**Exercise requirements**
List every country named in the article on Assad's fall in Syria, counting each country once.

Israel said it had struck suspected chemical weapons sites in Syria to prevent them from falling into "the hands of extremists." The United States ordered more than 75 strikes on ISIS camps to stop the terrorist group from taking advantage of the upheaval.
Hayat Tahrir al-Sham, which led the assault against Assad along with other groups, has historic ties to Al Qaeda and is designated as a terrorist organization by the U.S. and the United Nations. It has recently appeared to renounce more extremist elements.
What to know about Assad's fall and what might happen next in Syria
Many Syrians are jubilant.
Assad clung to power through domestic oppression, torture and murder, eventually suppressing a 2011 uprising with a mix of chemical weapons and deadly backing from Russia and Iran. That seems to be over, bringing to an end his family’s iron-fist dynasty that began in 1971.
However, this is far from a quick, simple fix. The rebels who toppled Assad are led by a group that the United States and others regard as a terrorist organization. And they reclaim a Syria deeply scarred by more than a decade of war — with no clear path to what happens next or how it might be governed.
“There is undoubtedly justified optimism in Syria today after the overthrow of the brutalizing dictatorship of Assad,” said Burcu Ozcelik, a senior research fellow at the Royal United Services Institute, a London-based think tank. “What is simultaneously true is that Syria remains fragile and faces an uncertain future.”
Here’s what to know.
Assad is gone
The sensational news that spread across Syria and social media was eventually confirmed in an announcement Sunday from Russian state media: This once feared strongman had fled the country his family had ruled for more than 50 years.
He did so as the rebels entered and seized Damascus, seemingly with little fightback from Assad’s government forces. Their lightning advance only began Nov. 27, quickly overrunning the cities of Aleppo, Hama and then the capital itself.
The rebels appear to have capitalized on Syria’s backers being distracted elsewhere: Russia in Ukraine, and Iran and its Lebanese proxy Hezbollah fighting Israel. Nevertheless, many experts did not see this coming. And Moscow was no different.
“What happened surprised the whole world, and we are no exception here,” Kremlin spokesman Dimitry Peskov said Monday.
Syria dominated international consciousness for almost a decade, its civil war erupting after Assad crushed peaceful protests during the region-wide 2011 Arab Spring.

**Stored data**
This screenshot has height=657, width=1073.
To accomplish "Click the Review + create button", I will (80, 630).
==
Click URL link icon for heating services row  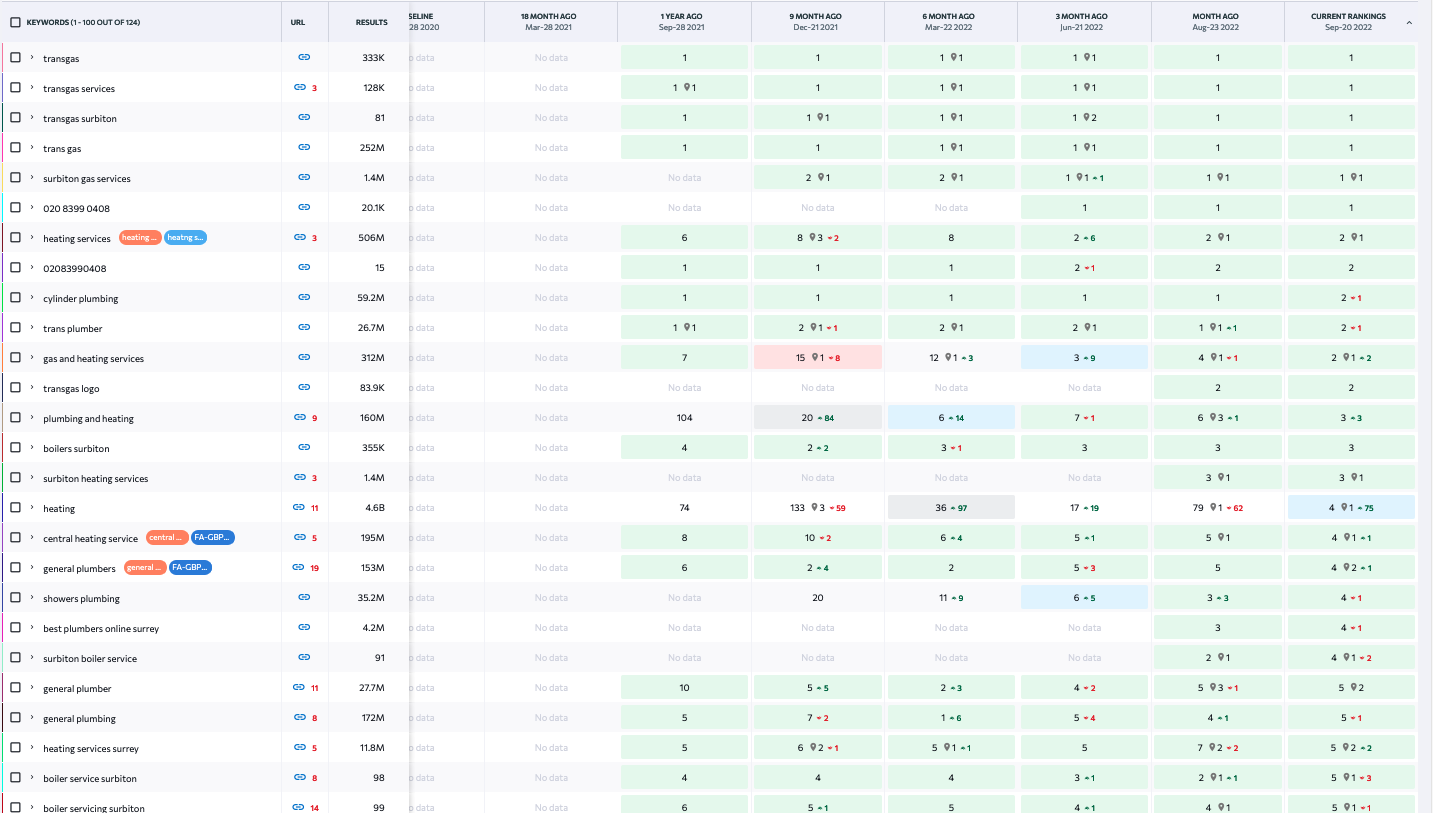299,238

**Exercise answer**
Israel, Syria, the United States, Russia, Iran, Ukraine